My biggest concern is that of cost. A simply massive investment is required to deliver The Electricity Strategy agreed by the Assembly this term. Unfortunately, that did not include a very similar sum to upgrade the local network in order to make it capable of delivering the sort of increase in demand that is projected. Of course, that investment won’t happen in one fell swoop, it can be amortised over 40 or more years. But it will require a considerable amount of money to be borrowed and it will have to be recovered via tariff’s to local users and, I have no doubt, will eventually require some subsidy from General Revenue. Indeed, my own view is that the provision of affordable electricity to both Businesses and Domestic users is a strategic necessity and my expectation is that a whole raft of factors is going to make costs of provision at a price that Islanders can afford on a ‘User Pays’ basis untenable.
What we do know
The world it seems at least, is trying to remove fossil fuels from the energy equation. Moreover, trying to do so by a number of deadlines that frankly have no chance of being met – the most common being 2050, just 25 years away. Putting whether this is a good idea or not aside for the moment, given that even after trillions of dollars have been spent over the past decade, fossil fuels still represent over 80% of energy consumed worldwide and in fact in terms of volume – is still rising. On top of which, the need for massive amounts of materials (including rare earths) to fulfil the promises being made by most nations (other than China and India), simply cannot be met by the available or even future mining needed. We would need literally 100s of new mines and given it takes about 15 years to start a mine before it delivers, let alone the refining capacity that would also have to be built to process the output – it just cannot happen by 2050.
On top of that stark fact and pertinent to our local situation, the national grids of all countries have nowhere near the carrying capacity for the demand that is projected – so the investment needed and the work and disruption it necessitates to upgrade is simply off the scale.
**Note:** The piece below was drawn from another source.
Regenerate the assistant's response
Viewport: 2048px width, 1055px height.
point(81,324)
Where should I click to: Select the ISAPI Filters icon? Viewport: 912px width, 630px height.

It is therefore now being mooted that fossil fuels will have to be considered a ‘Transition’ source for the foreseeable future.
The folly of trying to rely solely on renewables before the infrastructure is in place to cope is nowhere better evidenced than in Germany. Just prior to the invasion of Ukraine (and dependent upon Russia for some 40% of cheap gas imports), they decided to switch off their 12 remaining Nuclear plants, having heavily invested in windfarm renewables. But when the Russian gas got cut off after the war started, they were in serious trouble, so much so, that the former Industrial giant that they have been as an economy, is now in a very serious state, because there simply isn’t enough energy to fuel the heavy plant that produces one of their biggest export – cars. To their credit, they built (in the space of a year) a massive LNG plant in order that American Shale gas could be imported as soon as possible. They have also had to resort to opening coal plants, such is the crisis. This is only one example of why we need to be more circumspect about the speed at which fossil fuels are removed from the energy mix.
But of course that same war put energy prices up all over the world and we are not immune from that impact. We have been spared some of the crazy spot prices that ensued immediately after the invasion because of our contracted arrangements with France via the CI grid (with Jersey). But that will come to an end and negotiations are already underway on a new contract and the indications are that it certainly isn’t expected to be on the same favourable terms as the existing one.
Internationally, we have the return of Trump and that certainly has ramifications – particularly the race to Net Zero as he has already withdrawn from the Paris Agreement and that will lead to all manner of outcomes. So, the future of our own Energy supply remains somewhat volatile, but I think it would be safe to say there is little expectation of Electricity getting cheaper for a very long time – and quite possibly, never.